DLSS – Deep Learning Super Sampling
Super Sampling is also known as Super Sampling Anti Aliasing(SSAA) is a spatial anti-aliasing method i.e. a method to remove aliasing (jagged and pixelated edges also known as “jaggies”) from a video, rendered images or another software that produces computer graphics.
Aliasing is not often dealt-with in higher resolutions but if the user does not own the required hardware then the user would be dealing with this situation. It occurs in computer-generated graphics because, unlike the real word which made up of continuous colours and materials, the computer screen is divided into a small number of equal-sized squares known as pixels, which display their own designated colour (mono-colour) in the image, when these pixels are aligned next to each other not in a vertical or horizontal position then the jagged edges starts to show which in technical terms is known as Aliasing but is commonly referred as jaggies. These are less likely to occur in higher resolution as it has enough number of pixels to make the jagged edges less visible.
Now coming over to its process and how it is done – It is basically done in four steps which are as follows –
- The low-resolution image is taken which is full of jaggies.
- The upper image is converted into high resolution.
- From the higher resolution image, colour samples are taken from the excessive pixels (pixels that were not present in the lower resolution.).
- The higher resolution image is shrunk down to its original resolution and each pixel is given a new colour which is the averaged colour from the sampled pixels from the higher resolution image.
Super Sampling is quite a hardware extensive as it requires large video card memory and memory bandwidth because the amount of buffer used is often large. There are a various number of ways in which the sample pixels are taken for Super Sampling but some of the most commonly used techniques are – Grid, Jittered, Poisson disc, Random and Rotated grid.
What is Deep Learning Super Sampling ?
Deep Learning Super Sampling or DLSS is a technology developed by Nvidia which uses deep learning to produce an image which looks like a higher resolution version of the previous lower resolution image.

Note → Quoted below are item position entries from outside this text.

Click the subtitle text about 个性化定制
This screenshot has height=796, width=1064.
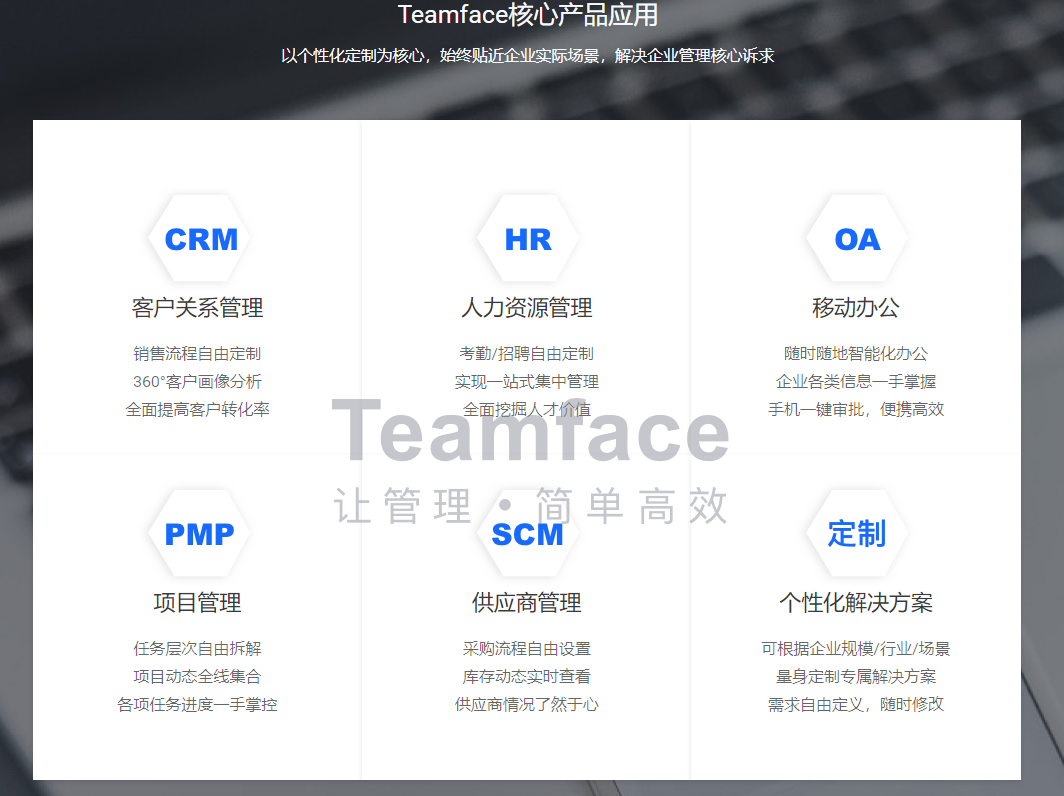(x=531, y=55)
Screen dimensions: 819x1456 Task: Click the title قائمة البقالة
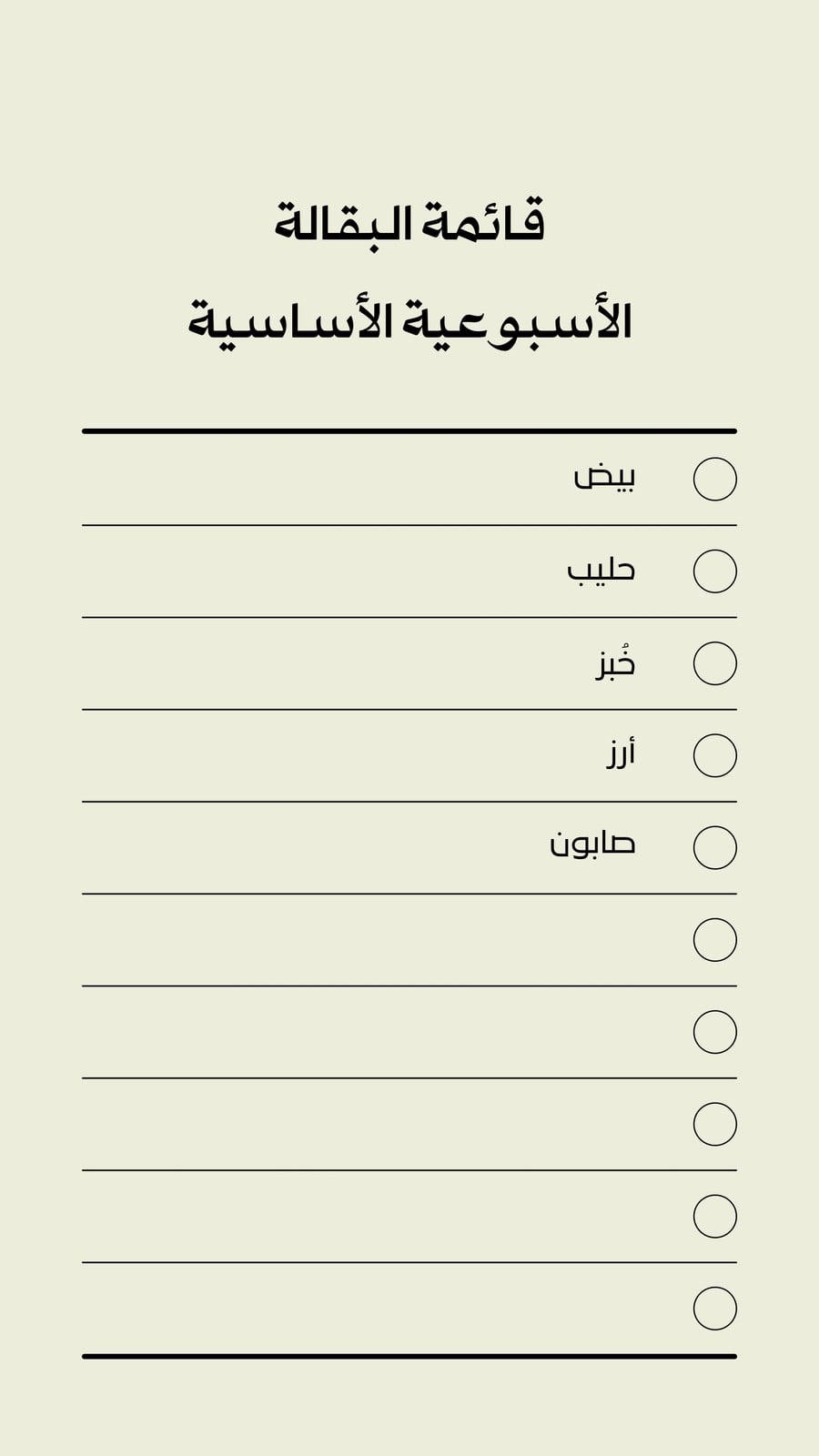(410, 222)
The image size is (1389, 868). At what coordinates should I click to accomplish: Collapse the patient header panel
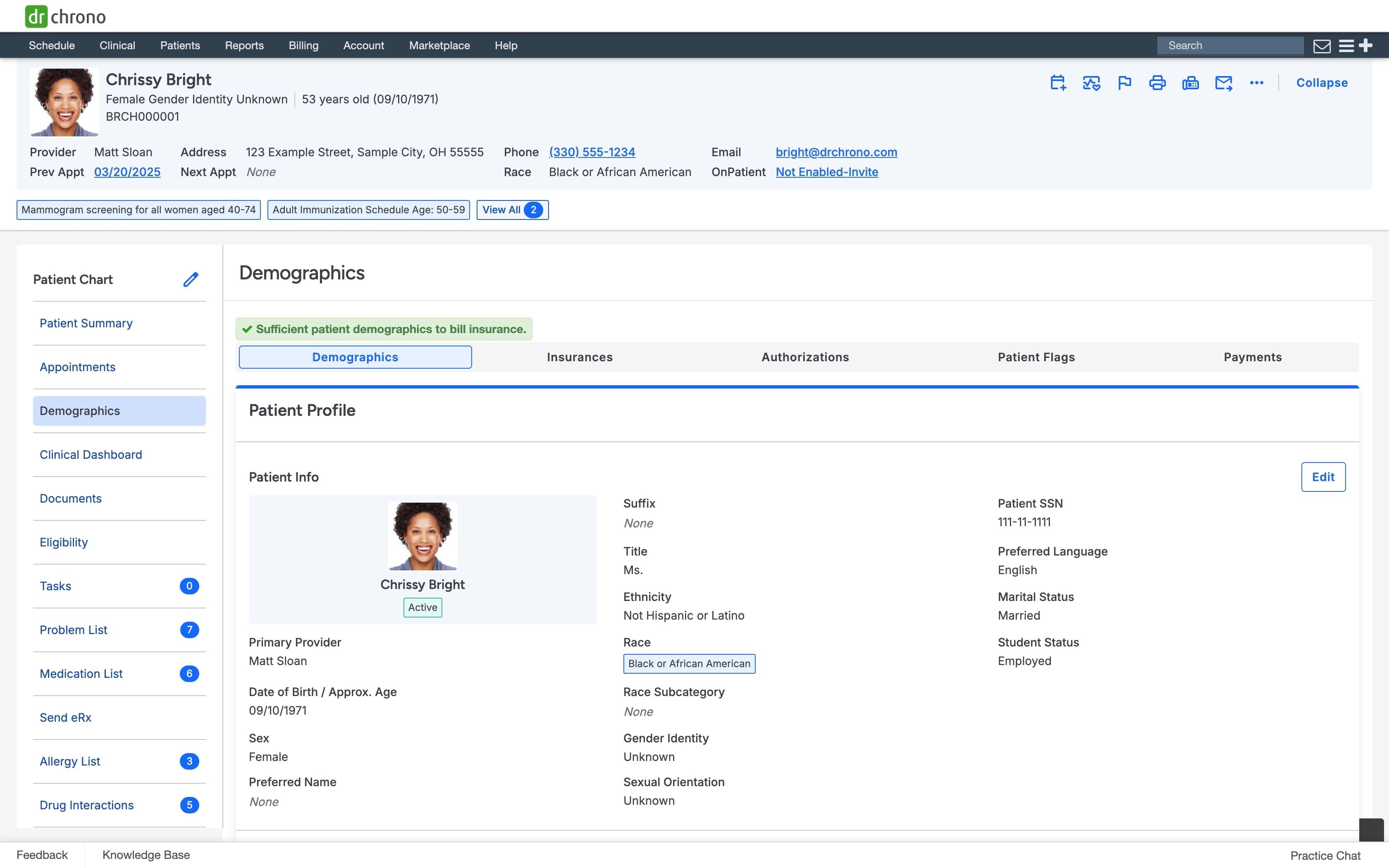(x=1322, y=83)
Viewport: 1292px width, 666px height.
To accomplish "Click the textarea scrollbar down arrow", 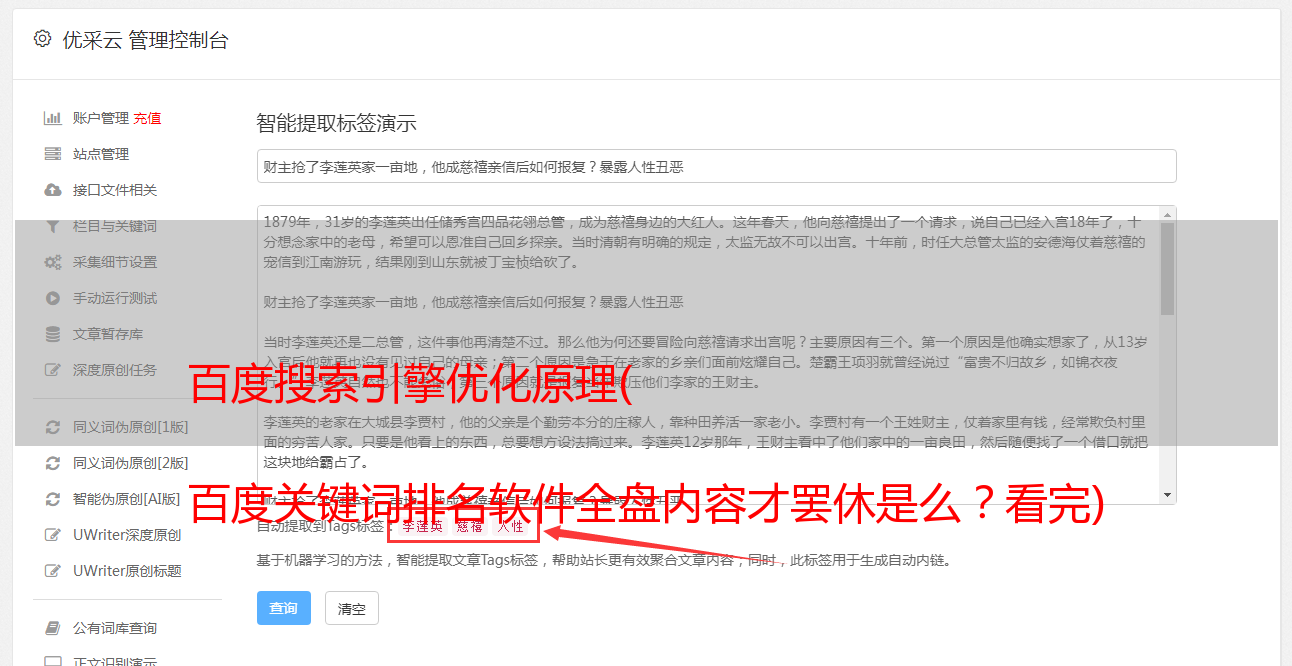I will click(1168, 495).
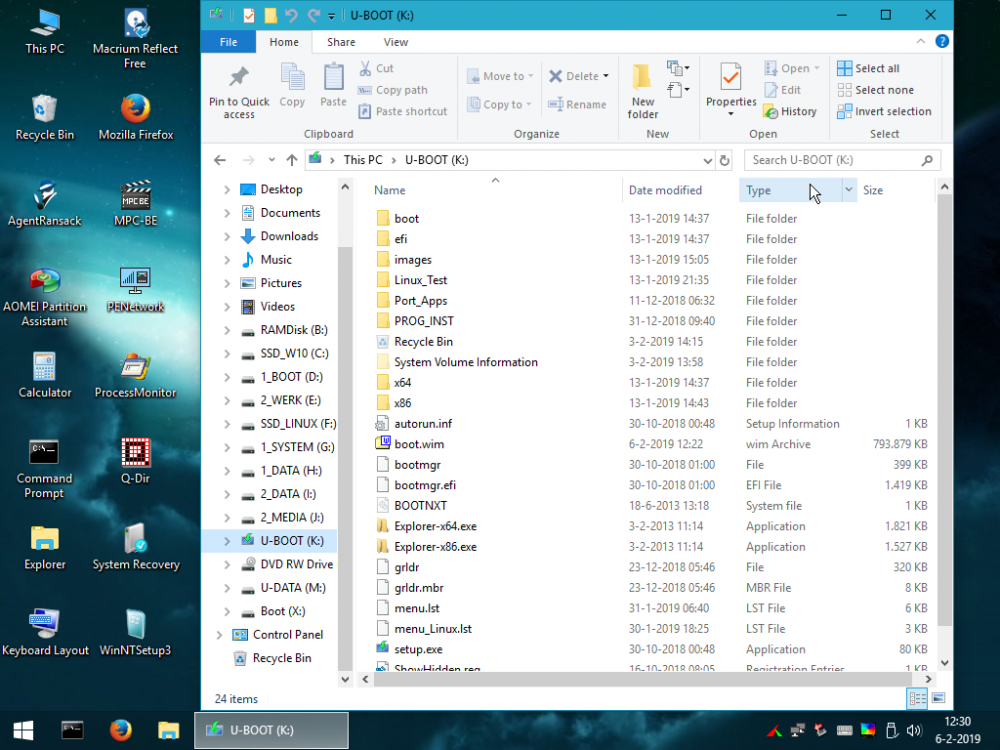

This technology was advertised as a key feature of the RTX graphic cards line-up of Nvidia in 2018. As of now, it is only available with the RTX 20 series GPUs. At the time of its launch, the result was not very good as the usual resolution upscaling and the algorithm also has to be specifically trained for each game in which it has to be put.
In 2020 Nvidia released driver 445.75, an improvement to the basic DLSS and was named DLSS 2.0 which was available for few existing games at that time and would be available for the upcoming games. Nvidia told that it uses Machine Learning again but does not have to be specifically designed for each game. Benchmarks on Control (video game) tend to show that for example with an output 4K resolution, the resulting image with a “Quality” DLSS pre-set (upscaled from a 1706×960 pixels input resolution) have the same quality as the native 4K resolution but double the native resolution performance.
But DLSS 2.0 does not work well with other anti-aliasing techniques such as MSAA or TSAA and the performance could be very negatively affected if these are implemented atop DLSS.
The algorithms used by both versions of DLSS are as follows –
- DLSS 1.0:
Nvidia states that DLSS 1.0 worked by generating a perfect frame for the lower resolution frame using the traditional Super Sampling technique. Then the neural networks were trained on these resulting frames also the model was trained to recognize aliased inputs on receiving the initial result.
- DLSS 2.0:
The neural networks were trained using the ideal high-resolution images of a game using a high-end computer and also there lower resolution images. The result would be stored in the video card driver.
The neural network stored in the driver compares the actual low-resolution images with the reference images and produce a full high-resolution result image. The trained neural networks use the low-resolution image as well as the low-resolution motion vector from the game engine as the input. The motion vectors help the networks to determine in which direction the object in the frame is moving and is used to determine the upcoming frames.